Grund für die große Kälte ist nach Angaben von Meteorologen die besondere geographische Lage des Wintersportortes in einer Senke. Die schwere kalte Luft fließt entlang der Hänge in die Senke ab und bildet einen Kaltluftsee", erklärt Martin Puchegger vom Wetterdienst Meteomedia.

Enzi Maier vom Hotel Haidmühler Hof kann dem strengen Frost ebenfalls nur Gutes abgewinnen. Wir leben von der Kälte", erläutert die Inhaberin des 70-Betten-Wellness-Hauses. Schneeschuhwandern, Langlaufkurse, Schnupperkurse mit Schlittenhunden - alles dreht sich bei uns um den Schnee." Und wenn bei knapp minus 30 Grad das Auto eines Gastes einmal nicht anspringt, ist der Hausmeister mit dem Starthilfekabel zur Stelle. Ihre Urlauber nähmen die Kapriolen des extrem kalten Winters gelassen, versichert die Hotelchefin am Mittag mit einem prüfenden Blick aufs Thermometer: Jetzt hat es immer noch minus 20 Grad."

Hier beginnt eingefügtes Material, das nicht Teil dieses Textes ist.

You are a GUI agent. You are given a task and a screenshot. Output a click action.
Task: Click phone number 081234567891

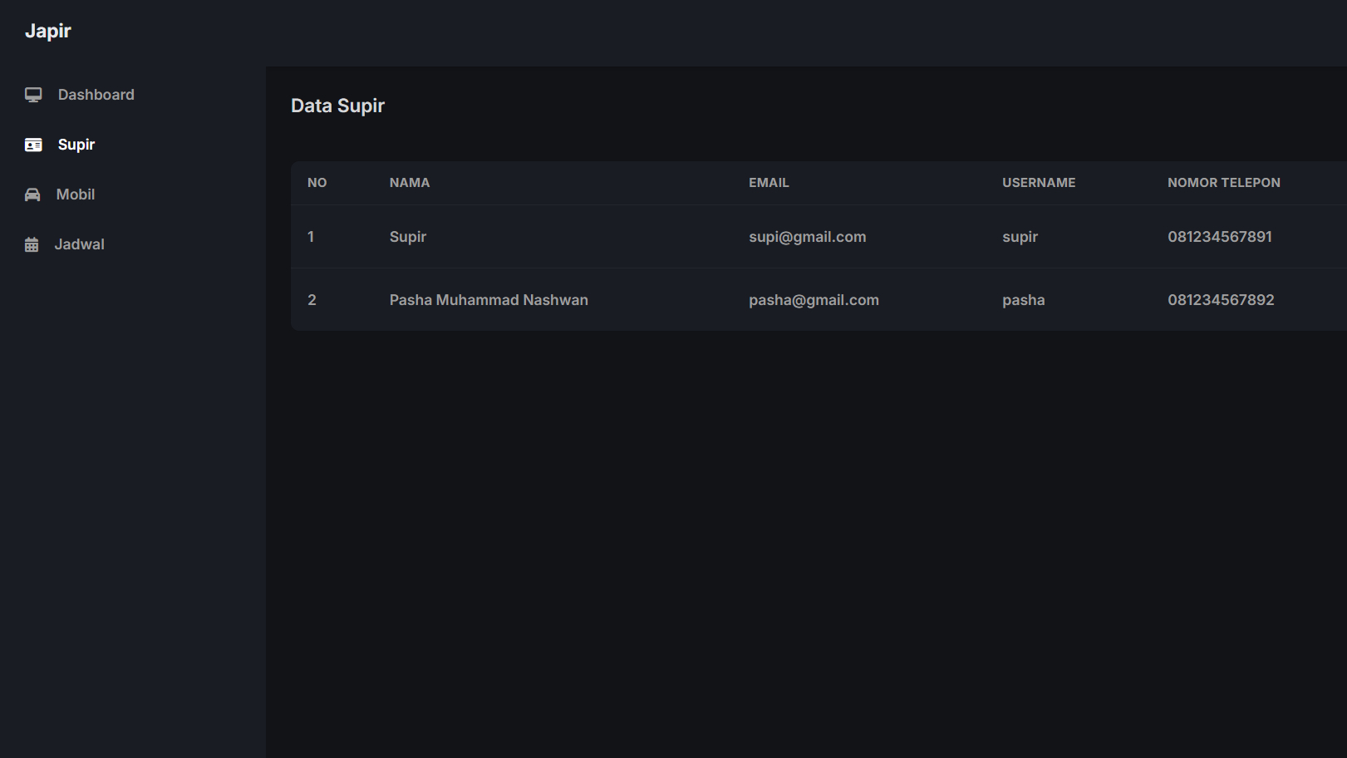click(x=1219, y=237)
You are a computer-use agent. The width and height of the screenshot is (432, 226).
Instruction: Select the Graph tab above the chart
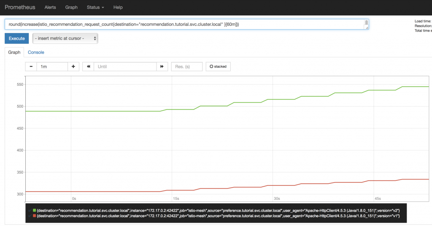click(14, 52)
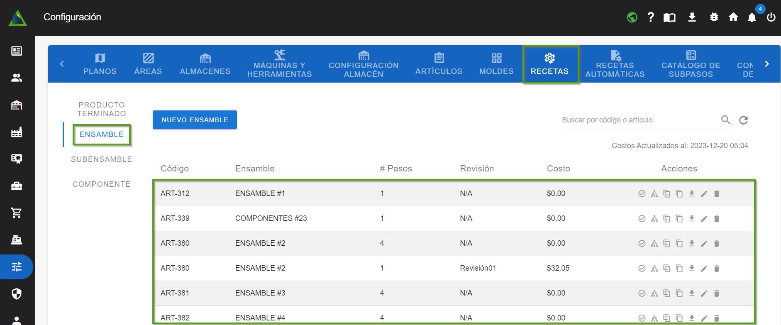Download the ART-381 ENSAMBLE #3 recipe
This screenshot has height=325, width=781.
pos(691,293)
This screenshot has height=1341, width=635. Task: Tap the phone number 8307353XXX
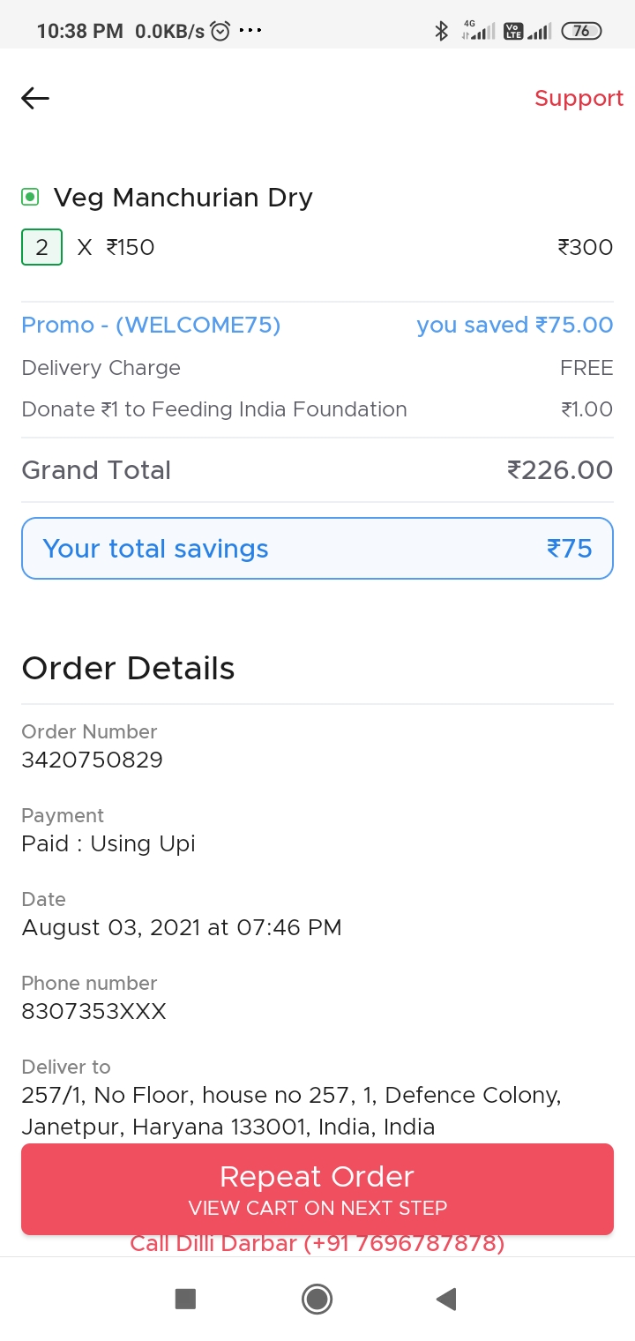tap(93, 1011)
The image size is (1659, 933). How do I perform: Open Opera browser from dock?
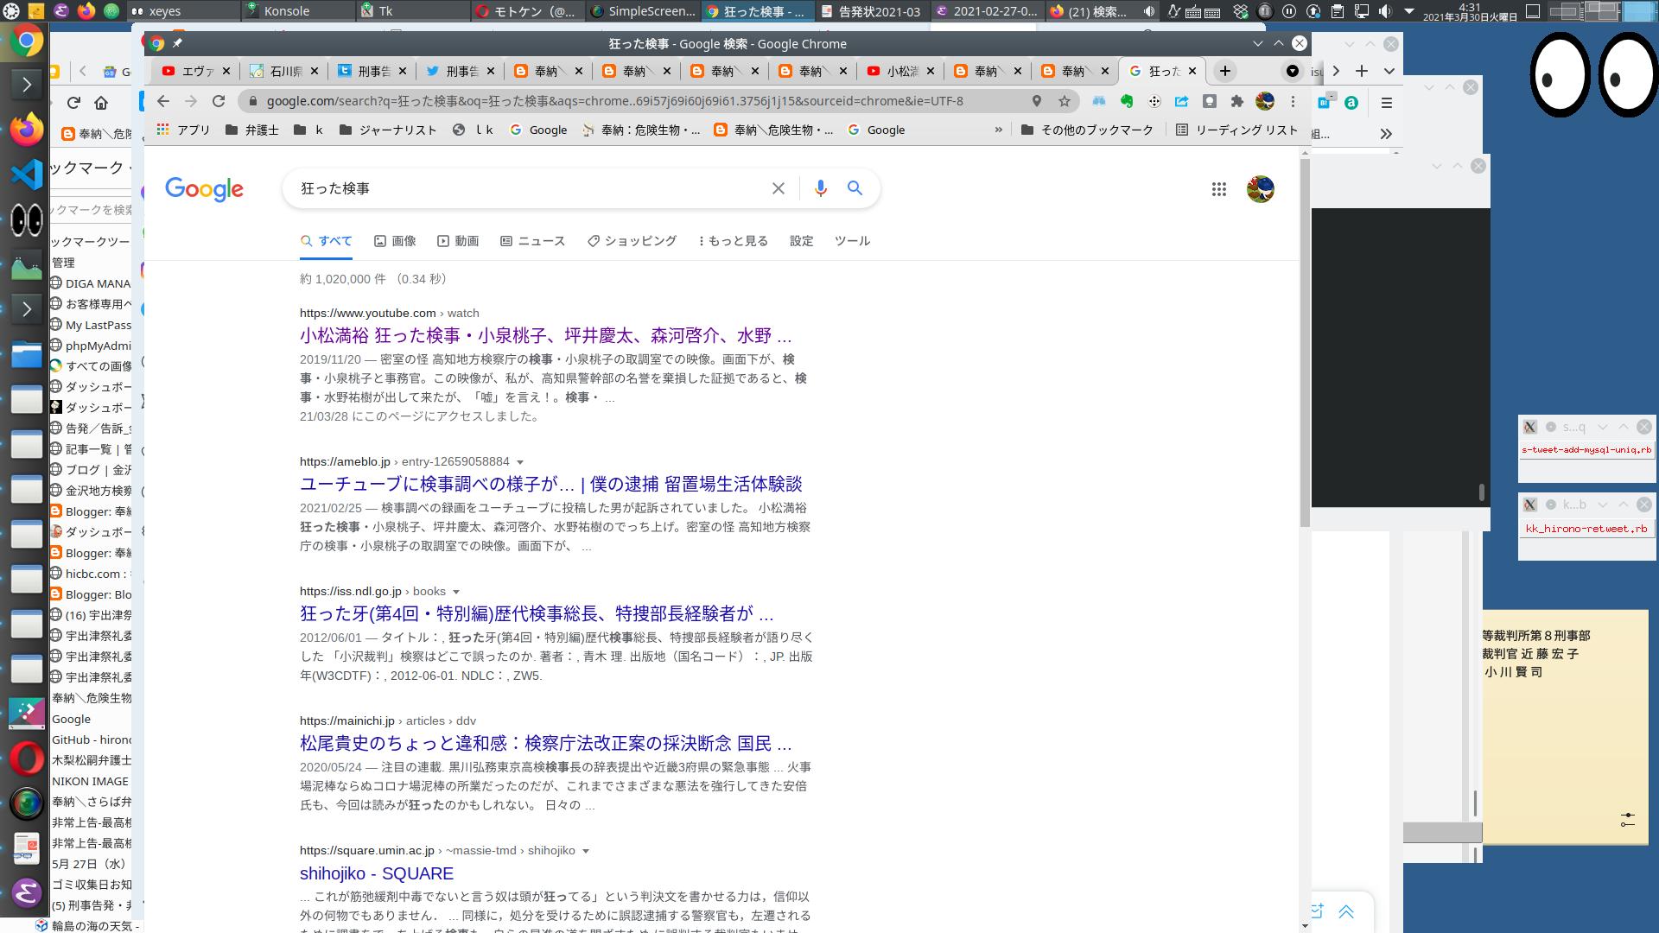(x=26, y=759)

Diese Minusgrade gelten in Haidmühle als gerade richtig für eine gemütliche Fahrt mit dem Pferdeschlitten. Im Witikohof, einem von der Diözese Passau getragenen behindertengerecht ausgebauten Hotel, werden nach dem Mittagessen die Vorbereitungen dafür getroffen. Wir statten unsere Rollstuhlfahrer mit warmen Decken und heißem Tee aus, und dann geht's ab im Pferdeschlitten in den Wald", erzählt Geschäftsführer Hermann Müller. Im Rollstuhl sitzen und bei klirrender Kälte Wintersport treiben schließen sich für den Hotelchef nicht aus. Was meinen Sie, welche Freude unsere Rollis beim Skikurs auf der Piste haben."